Publishers Weekly
★ 11/27/2023
In this gripping history, NPR correspondent Winn (Hello, Shadowlands) follows the Wa people—a tribe situated along the Burma-China border and best known for head-hunting—over the last half-century as they established the United Wa State Army, an independent government in control of a 30,000-man fighting force and a colossal drug cartel that produced heroin and later switched to manufacturing methamphetamine. The book centers on several Wa figures, including Saw Lu, a Baptist who fought to unite and modernize his people (he led a successful campaign in the 1960s to get them to stop head-hunting) and to wean them off drug trafficking, all while serving as an informant for the U.S. Drug Enforcement Administration; and his nemesis Wei Xuegang, the secretive criminal genius who turned the UWSA into the dominant cartel in Southeast Asia’s Golden Triangle region. Stirring the pot is the feud between the DEA, which backed Saw Lu, and the CIA, which nurtured the drug trade and sabotaged Saw Lu’s efforts. Part gangster saga, part espionage thriller, and part liberation epic, Winn’s narrative alternates between rollicking adventure and harrowing violence conveyed in vivid, muscular prose. It’s a riveting portrait of how deeply the drug trade is embedded in Southeast Asia’s modernizing economies—and in America’s foreign policy. Photos. (Jan.)
From the Publisher
"Those who fail to read this forsake their chance to know the truth." —Roberto Saviano, author of Gomorrah
"An outstanding book, packed with history, humor, and adventure. Patrick Winn is the perfect guide to these highland outlaws and their incredible, defiant narco-state. This is the best reportage to come out of Southeast Asia in years." —Graeme Wood, author of The Way of the Strangers: Encounters with the Islamic State
"A riveting portrait of a little-known and often vilified people, a harrowing tale of Asia's epic, multi-billion dollar, drugs trade, and a unique perspective on our world today." —Thant Myint-U, author of The Hidden History of Burma
“Patrick has made a riveting read out of the largely overlooked - but critically important - Wa State... The history behind it, the masterminds pulling the strings, and the many CIA operations against them. It’s a fascinating and incredibly well-researched dive into Asia’s underworld and some of the greatest narcotics traffickers in the region. And above all, it’s beautifully crafted storytelling.” —Isobel Yeung, VICE
"Unputdownable... an authentic page-turner, revealing why the global drug problem remains unsolved."—Khuensai Jaiyen, ex-secretary to the drug lord Khun Sa
“Part gangster saga, part espionage thriller, and part liberation epic, Winn’s narrative alternates between rollicking adventure and harrowing violence conveyed in vivid, muscular prose.” —Publishers Weekly
“A penetrating look at the failure of the war on drugs at the drug trade’s ground zero… A valuable contribution to the literature on the international drug trade and its seemingly limitless power.” —Kirkus Reviews
“Narcotopia offers a rich analysis of narco-states.” —The Economist
“The DEA aspires to dismantle the Wa State, and Americans have rarely trodden upon its soil, but Winn decided to give it a go. What he discovered was a long history of U.S. meddling that amounts to one of the foolhardiest chapters in the war on drugs—a conflict hardly wanting for foolhardiness.”—Harper's
Kirkus Reviews
2023-11-02
A penetrating look at the failure of the war on drugs at the drug trade’s ground zero.

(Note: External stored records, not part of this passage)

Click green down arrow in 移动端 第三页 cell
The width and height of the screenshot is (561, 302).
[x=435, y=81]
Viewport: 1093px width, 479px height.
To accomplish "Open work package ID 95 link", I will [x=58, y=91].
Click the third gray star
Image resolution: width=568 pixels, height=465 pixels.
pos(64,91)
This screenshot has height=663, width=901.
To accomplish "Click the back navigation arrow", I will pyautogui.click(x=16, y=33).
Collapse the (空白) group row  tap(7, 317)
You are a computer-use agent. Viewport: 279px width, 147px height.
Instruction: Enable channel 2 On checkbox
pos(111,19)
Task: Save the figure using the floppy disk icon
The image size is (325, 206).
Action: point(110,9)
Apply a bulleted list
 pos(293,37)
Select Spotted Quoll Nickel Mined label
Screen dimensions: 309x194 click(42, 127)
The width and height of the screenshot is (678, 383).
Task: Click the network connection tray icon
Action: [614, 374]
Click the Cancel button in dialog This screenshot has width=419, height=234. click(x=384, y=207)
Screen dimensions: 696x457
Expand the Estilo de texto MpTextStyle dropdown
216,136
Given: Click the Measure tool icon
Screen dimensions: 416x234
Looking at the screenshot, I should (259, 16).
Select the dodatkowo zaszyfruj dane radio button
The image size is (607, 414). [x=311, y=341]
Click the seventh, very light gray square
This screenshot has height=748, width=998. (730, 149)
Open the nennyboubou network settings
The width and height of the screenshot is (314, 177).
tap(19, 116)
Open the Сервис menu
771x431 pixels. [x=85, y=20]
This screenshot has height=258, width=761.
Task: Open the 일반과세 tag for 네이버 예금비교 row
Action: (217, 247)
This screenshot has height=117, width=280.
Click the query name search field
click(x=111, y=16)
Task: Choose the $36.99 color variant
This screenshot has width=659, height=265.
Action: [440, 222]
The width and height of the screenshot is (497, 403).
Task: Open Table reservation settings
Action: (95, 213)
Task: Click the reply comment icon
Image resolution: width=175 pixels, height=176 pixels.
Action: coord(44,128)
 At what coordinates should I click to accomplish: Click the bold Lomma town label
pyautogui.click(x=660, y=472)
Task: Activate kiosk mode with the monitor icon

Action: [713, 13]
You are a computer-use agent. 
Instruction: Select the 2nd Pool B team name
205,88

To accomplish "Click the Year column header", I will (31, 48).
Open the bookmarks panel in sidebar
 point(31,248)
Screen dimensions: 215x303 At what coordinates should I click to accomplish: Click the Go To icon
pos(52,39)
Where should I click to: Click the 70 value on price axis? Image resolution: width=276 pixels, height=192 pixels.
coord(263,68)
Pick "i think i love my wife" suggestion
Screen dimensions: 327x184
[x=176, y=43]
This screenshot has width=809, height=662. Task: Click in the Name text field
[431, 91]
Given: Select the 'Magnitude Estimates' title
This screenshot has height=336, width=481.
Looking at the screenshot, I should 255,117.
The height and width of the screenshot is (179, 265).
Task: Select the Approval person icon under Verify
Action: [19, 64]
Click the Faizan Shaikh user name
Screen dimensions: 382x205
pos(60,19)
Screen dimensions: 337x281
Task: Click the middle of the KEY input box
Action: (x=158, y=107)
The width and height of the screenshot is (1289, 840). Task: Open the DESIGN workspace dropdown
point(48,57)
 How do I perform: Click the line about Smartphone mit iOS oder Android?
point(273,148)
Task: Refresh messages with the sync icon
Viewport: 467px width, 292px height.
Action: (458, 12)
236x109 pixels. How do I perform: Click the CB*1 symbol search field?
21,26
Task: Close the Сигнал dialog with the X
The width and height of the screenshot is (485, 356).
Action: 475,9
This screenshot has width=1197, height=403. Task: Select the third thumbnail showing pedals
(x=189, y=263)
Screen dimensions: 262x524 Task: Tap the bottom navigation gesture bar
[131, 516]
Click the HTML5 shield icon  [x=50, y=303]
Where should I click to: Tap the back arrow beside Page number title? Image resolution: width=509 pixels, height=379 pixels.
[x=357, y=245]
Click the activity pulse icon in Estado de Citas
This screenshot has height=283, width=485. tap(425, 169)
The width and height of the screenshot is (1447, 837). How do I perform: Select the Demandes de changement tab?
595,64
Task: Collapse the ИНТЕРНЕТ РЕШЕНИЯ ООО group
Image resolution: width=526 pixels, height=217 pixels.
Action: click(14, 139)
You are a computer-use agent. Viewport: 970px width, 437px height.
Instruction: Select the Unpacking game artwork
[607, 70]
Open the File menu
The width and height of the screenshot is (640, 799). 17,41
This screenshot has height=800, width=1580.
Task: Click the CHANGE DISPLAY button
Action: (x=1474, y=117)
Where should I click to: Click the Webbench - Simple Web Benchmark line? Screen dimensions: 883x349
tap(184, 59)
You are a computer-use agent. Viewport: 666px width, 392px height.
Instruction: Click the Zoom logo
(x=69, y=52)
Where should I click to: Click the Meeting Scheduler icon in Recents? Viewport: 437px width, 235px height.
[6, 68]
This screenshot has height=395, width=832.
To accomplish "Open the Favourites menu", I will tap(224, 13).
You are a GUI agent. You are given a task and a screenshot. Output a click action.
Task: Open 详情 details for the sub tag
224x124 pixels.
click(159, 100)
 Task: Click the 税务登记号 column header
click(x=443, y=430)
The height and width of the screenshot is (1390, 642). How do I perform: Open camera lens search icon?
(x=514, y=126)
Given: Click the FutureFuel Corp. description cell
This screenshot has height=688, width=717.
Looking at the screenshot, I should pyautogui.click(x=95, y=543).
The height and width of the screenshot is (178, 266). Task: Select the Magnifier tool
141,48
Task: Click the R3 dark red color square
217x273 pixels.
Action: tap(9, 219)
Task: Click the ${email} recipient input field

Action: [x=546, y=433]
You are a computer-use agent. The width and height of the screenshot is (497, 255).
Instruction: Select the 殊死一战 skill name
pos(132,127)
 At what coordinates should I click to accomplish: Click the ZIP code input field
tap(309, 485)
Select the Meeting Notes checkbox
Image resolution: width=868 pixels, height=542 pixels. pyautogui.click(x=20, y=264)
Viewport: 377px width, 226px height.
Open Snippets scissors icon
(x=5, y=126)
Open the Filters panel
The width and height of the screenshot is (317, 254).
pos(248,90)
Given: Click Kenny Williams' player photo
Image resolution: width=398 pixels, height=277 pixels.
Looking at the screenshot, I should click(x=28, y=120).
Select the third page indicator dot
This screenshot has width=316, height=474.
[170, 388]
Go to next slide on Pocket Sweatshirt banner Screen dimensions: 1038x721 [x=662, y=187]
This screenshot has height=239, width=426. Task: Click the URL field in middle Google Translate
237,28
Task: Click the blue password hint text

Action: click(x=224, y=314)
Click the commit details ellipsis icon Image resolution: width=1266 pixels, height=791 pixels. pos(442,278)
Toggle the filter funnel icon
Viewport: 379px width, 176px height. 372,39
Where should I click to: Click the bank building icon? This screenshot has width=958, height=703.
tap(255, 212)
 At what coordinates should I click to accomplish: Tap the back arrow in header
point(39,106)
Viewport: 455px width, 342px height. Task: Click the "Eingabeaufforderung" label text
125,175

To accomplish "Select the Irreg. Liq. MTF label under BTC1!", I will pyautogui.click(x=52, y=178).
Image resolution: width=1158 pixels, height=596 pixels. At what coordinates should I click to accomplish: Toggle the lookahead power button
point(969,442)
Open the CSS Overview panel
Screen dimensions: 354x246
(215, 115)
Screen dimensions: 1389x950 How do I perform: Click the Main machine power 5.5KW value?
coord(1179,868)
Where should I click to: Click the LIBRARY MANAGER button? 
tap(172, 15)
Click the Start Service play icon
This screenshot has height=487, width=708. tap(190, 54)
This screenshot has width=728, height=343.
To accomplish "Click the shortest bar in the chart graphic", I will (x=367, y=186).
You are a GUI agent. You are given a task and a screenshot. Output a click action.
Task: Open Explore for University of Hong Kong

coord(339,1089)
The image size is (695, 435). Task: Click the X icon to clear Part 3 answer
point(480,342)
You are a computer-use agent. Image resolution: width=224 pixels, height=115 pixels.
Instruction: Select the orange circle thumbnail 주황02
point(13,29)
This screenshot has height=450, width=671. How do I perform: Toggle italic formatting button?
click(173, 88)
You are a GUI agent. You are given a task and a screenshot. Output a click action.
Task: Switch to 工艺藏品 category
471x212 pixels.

Because the war’s “primary battlefields are in Latin America and the United States’ own cities, most forget where it started: Southeast Asia.” So writes journalist Winn, reporting from the Golden Triangle of Myanmar (formerly Burma), where a de facto independent nation called the Wa State has emerged. The region was originally the site of a heroin epidemic that first swept through soldiers in Vietnam, then wound up in those very cities; the trade has evolved to include a veritable pharmacopeia, including the being the site for the largest seizure of drugs in the history of Asia: “55 million ya-ba pills and 1.5 metric tons of crystal meth, hidden in beer crates.” Ominously, while meth requires the chemical basis of a scarce substance called pseudoephedrine, Wa chemists have learned to make it from scratch, “new-age alchemy, turning lead into gold.” Winn follows generations of warlords, foot soldiers, and federal agents and informants, and by his account, the Wa State has flourished largely because of the American government’s missteps—and, in some instances, due to calculated assistance played out against a backdrop of geopolitics. One compelling player is an anti-drug crusader who later descended into heroin addiction, despairing under a regime whose kingpin was “a consummate capitalist” who had carved out minor satrapies for lesser narco-criminals. What is clear, Winn writes, is that the American government’s approach is ineffectual at least in part because officials seem not to understand that they are dealing with “a state that is wrapped around a meth cartel,” one that must be treated as a government on its own terms and that demands more nuanced diplomatic relations than it has been accorded to date.
A valuable contribution to the literature on the international drug trade and its seemingly limitless power.